Note that at the Simulate tab I need to select the "execute" mode instead of "simulate" (otherwise I would not receive any emails):

Unfortunately, I'm not able to reproduce this locally (probably because of the lack of an email server), so I'm not able to check if your proposed solution, @tsullivan, (setting maxRetries to 1) resolves the problem.
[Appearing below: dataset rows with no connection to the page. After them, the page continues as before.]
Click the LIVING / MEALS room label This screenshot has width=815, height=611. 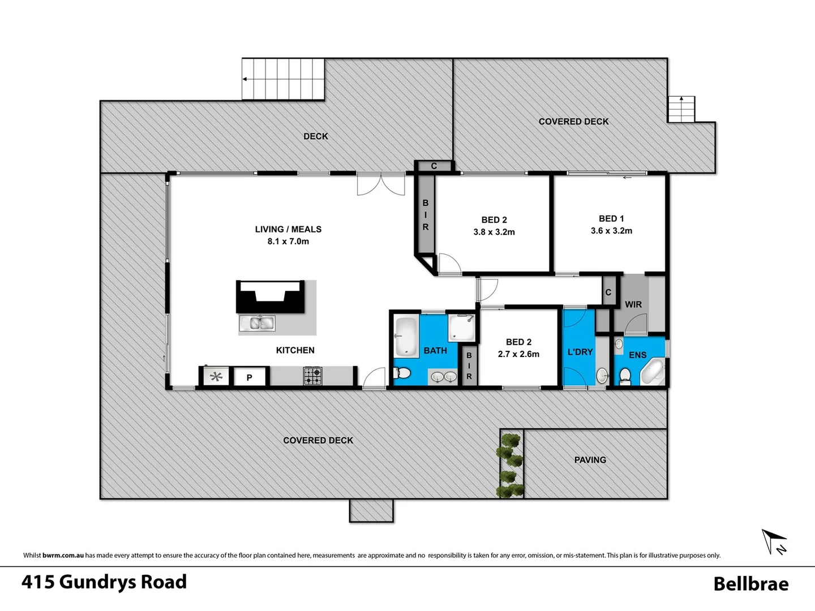(x=288, y=229)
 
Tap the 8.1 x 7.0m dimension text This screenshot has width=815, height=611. (x=288, y=242)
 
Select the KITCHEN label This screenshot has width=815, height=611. (x=295, y=350)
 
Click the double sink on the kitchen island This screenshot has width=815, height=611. (x=258, y=323)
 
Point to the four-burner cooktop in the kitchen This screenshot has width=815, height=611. (x=312, y=375)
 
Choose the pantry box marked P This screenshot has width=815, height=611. (x=249, y=377)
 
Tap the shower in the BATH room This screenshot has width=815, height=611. (x=461, y=328)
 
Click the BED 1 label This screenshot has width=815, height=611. (x=611, y=218)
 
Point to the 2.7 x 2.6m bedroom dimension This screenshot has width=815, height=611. (x=518, y=354)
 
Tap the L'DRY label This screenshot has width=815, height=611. (x=580, y=352)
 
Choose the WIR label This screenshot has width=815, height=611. (x=633, y=304)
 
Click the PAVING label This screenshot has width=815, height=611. (x=590, y=460)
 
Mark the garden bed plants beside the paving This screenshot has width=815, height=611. (x=511, y=464)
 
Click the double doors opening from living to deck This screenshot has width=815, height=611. (x=381, y=185)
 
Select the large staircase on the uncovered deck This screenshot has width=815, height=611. (x=284, y=79)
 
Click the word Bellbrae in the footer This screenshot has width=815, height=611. (x=750, y=583)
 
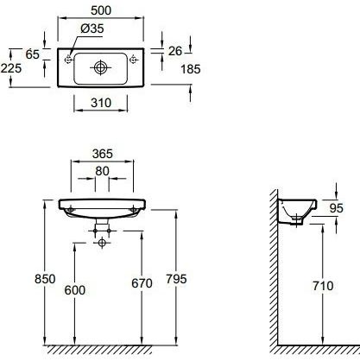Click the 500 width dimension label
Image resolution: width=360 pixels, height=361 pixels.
tap(101, 10)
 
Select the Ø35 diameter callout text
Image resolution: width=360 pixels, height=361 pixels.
tap(92, 28)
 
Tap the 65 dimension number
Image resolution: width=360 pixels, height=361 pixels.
tap(32, 54)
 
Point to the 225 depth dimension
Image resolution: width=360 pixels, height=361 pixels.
tap(11, 68)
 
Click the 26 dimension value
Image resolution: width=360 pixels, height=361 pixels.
tap(175, 51)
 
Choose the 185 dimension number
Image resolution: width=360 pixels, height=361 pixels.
tap(191, 69)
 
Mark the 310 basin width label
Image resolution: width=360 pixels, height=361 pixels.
tap(101, 103)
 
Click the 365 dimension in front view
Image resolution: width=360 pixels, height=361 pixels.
tap(103, 154)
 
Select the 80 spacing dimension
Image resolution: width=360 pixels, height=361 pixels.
tap(102, 171)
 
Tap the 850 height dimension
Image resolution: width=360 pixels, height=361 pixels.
tap(45, 279)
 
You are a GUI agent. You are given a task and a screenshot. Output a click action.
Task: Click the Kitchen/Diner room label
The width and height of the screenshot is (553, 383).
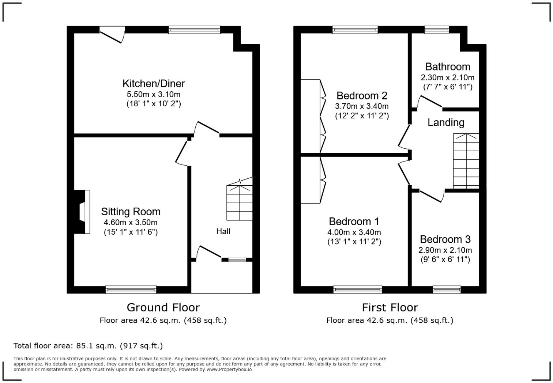pyautogui.click(x=154, y=84)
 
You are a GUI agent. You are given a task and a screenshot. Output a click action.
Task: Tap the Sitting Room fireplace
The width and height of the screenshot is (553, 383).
pyautogui.click(x=83, y=212)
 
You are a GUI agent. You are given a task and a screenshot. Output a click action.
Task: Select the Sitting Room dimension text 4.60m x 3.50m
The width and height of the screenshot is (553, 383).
pyautogui.click(x=131, y=223)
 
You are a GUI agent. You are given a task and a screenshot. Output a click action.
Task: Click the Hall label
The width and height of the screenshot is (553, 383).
pyautogui.click(x=223, y=231)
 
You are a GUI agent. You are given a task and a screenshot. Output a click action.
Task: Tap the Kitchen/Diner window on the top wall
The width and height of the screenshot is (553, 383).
pyautogui.click(x=194, y=30)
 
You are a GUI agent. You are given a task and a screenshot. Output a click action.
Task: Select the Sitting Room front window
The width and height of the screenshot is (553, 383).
pyautogui.click(x=131, y=290)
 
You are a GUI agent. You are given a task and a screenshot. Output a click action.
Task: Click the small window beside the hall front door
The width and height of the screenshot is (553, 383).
pyautogui.click(x=237, y=260)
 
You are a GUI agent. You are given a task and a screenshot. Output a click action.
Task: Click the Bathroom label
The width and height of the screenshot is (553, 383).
pyautogui.click(x=448, y=67)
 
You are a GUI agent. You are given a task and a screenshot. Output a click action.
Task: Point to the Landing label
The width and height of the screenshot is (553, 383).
pyautogui.click(x=446, y=123)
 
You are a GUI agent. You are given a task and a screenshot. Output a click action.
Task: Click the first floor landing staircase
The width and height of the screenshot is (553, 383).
pyautogui.click(x=466, y=161)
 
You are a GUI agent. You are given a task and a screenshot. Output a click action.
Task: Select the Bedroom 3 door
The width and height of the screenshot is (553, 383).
pyautogui.click(x=432, y=196)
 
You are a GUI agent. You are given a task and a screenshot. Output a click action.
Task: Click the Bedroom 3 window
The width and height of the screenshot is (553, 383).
pyautogui.click(x=447, y=290)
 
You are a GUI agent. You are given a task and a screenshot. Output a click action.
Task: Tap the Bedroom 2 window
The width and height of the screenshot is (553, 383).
pyautogui.click(x=355, y=30)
However, I noticed that when I simulate the watch in a locally running Kibana, I see the following error in the logs:

Error: JSON argument must contain a watchStatusJson property
    at buildServerWatchStatusModel (watch_status_model.ts:36:21)
    at new WatchHistoryItem (watch_history_item.js:27:51)
    at Function.fromUpstreamJson (watch_history_item.js:84:12)
    at register_execute_route.ts:65:51
    at runMicrotasks (<anonymous>)
    at processTicksAndRejections (node:internal/process/task_queues:96:5)
    at Router.handle (router.ts:207:30)
    at handler (router.ts:162:13)
    at exports.Manager.execute (/Users/elenastoeva/elastic/kibana/node_modules/@hapi/hapi/lib/toolkit.js:60:28)
    at Object.internals.handler (/Users/elenastoeva/elastic/kibana/node_modules/@hapi/hapi/lib/handler.js:46:20)
    at exports.execute (/Users/elenastoeva/elastic/kibana/node_modules/@hapi/hapi/lib/handler.js:31:20)
    at Request._lifecycle (/Users/elenastoeva/elastic/kibana/node_modules/@hapi/hapi/lib/request.js:371:32)
    at Request._execute (/Users/elenastoeva/elastic/kibana/node_modules/@hapi/hapi/lib/request.js:281:9)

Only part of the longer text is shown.